Shifting Left in the Electronics Industry Supply Chain

The Shift-Left principle was born in the software industry.
It visualizes the development process flowing from left to right, then pushing to move activities from later to earlier stages.
It first focused on testing. That was traditionally done toward the end of the process, shortly before launching the product. Such late-stage testing frequently identified quality issues that required costly redesigns and delayed product launches.
A Shift-Left in that process meant involving the testing team from the early design stages and implementing testability considerations in the design, thus avoiding significant reworks and expediting time to market.
This methodology is now used for additional activities, such as cyber security and product deployment.


The engineers may identify issues with the BoM, such as end-of-life (EOL) items, suggest newly-used components that can be replaced with currently-used ones, etc., and send them back to the design engineer for rework.

In the meantime, the supply chain department checks for cost and availability, ensuring the BoM can be reasonably sourced now and during the necessary support period. Hard to acquire or costly components are sent back to the design engineer for a redesign.

This lengthy, tedious process might repeat itself several times before putting together a proper BoM, thus extending the time to market.
If not done right, the result can be a fragile product that is exposed to supply chain disruptions.

After launching the product and throughout its life cycle, the BoM may change through multiple engineering change orders (ECOs) derived from various reasons, including availability, quality, cost, etc.
The supply chain department would usually initiate necessary changes based on components data, and the engineering department will implement the change requests to the BoM.
A Shift-Left would change this process entirely.

A design engineer can incorporate the above considerations into the components selection by accessing the proper tools, data, and insights.
Easy, real-time visibility of lifecycle problems and risks, cost and availability status and trends, quality, previously used items, excess inventory, etc., coupled with an AI-powered recommendation engine, can improve the engineer’s chances of choosing the right components.
Consequently, the engineer would produce a cost-effective, resilient design much faster, with fewer resources, iterations, and dependency on other departments.

No tool can replace the experience and knowledge of the components engineering and supply chain departments, who might still have recommendations for improving the BoM. However, it’d be significantly more straightforward for the design engineer to avoid fundamental mistakes independently when selecting components and defining alternatives.
That would directly shorten the time to market and bring the company closer to launching a robust product with a resilient supply chain.

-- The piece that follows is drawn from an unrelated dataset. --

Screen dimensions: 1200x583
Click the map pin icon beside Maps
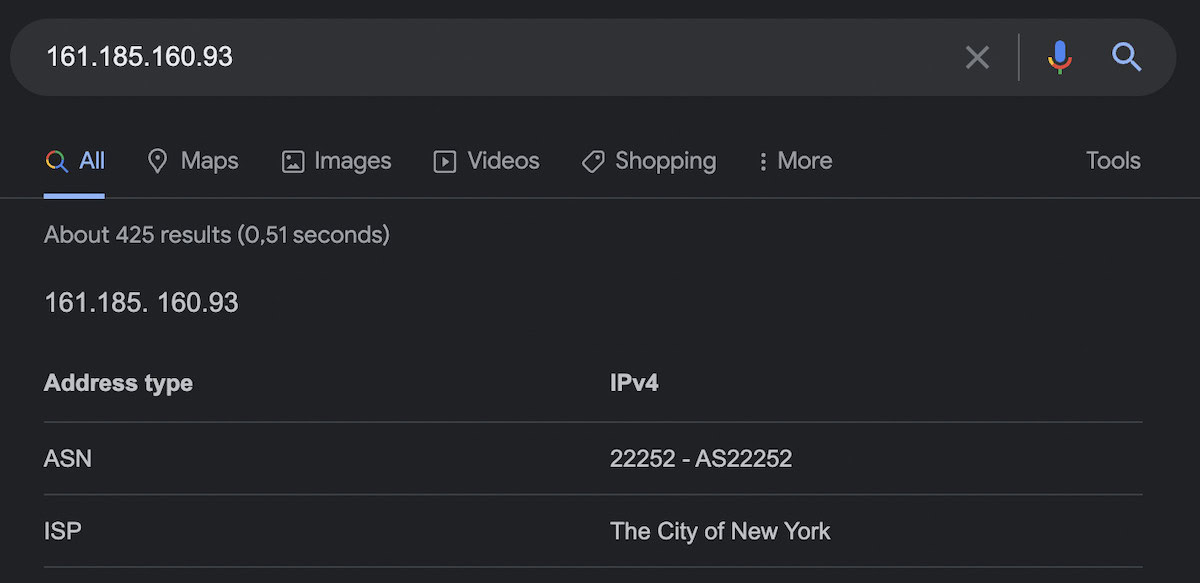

After the product launch, the components engineering department will experience the same benefits.
Currently, the supply chain department, specifically the procurement personnel, is the first to be notified of any component-related disruption.
In some cases, the notification comes from components manufacturers. In other cases, the trigger is an immediate component’s sourcing issue requiring the definition of an alternative item to keep the supply chain going.
The components engineering department then executes the supply chain requirements.

A Shift-Left using the data and tools mentioned earlier would put components engineering in the front seat.
Instructions from the supply chain department are unnecessary when indications flow in real-time directly from the chip manufacturers and distributors.
Immediate disruptions would be infrequent thanks to improved visibility, usually indicating events that are likely to disrupt the supply chain in the future, giving the organization the buffer to mitigate those risks.
Internal errors or sudden supply chain cut-downs resulting from natural disasters, COVID-related shutdowns, etc., might still need instant responses, requiring effective collaboration between the different departments.

With the supply chain’s real-time visibility into suppliers’ costs and availability and decision-supporting insights, the whole value chain would operate effectively, reducing human resources, costs, reworks, and reliance on should-be spotless interfaces.

The Shift-Left concept already changes how organizations function internally, and at more advanced stages, it will similarly affect how cross-organizational collaboration works along the supply chain.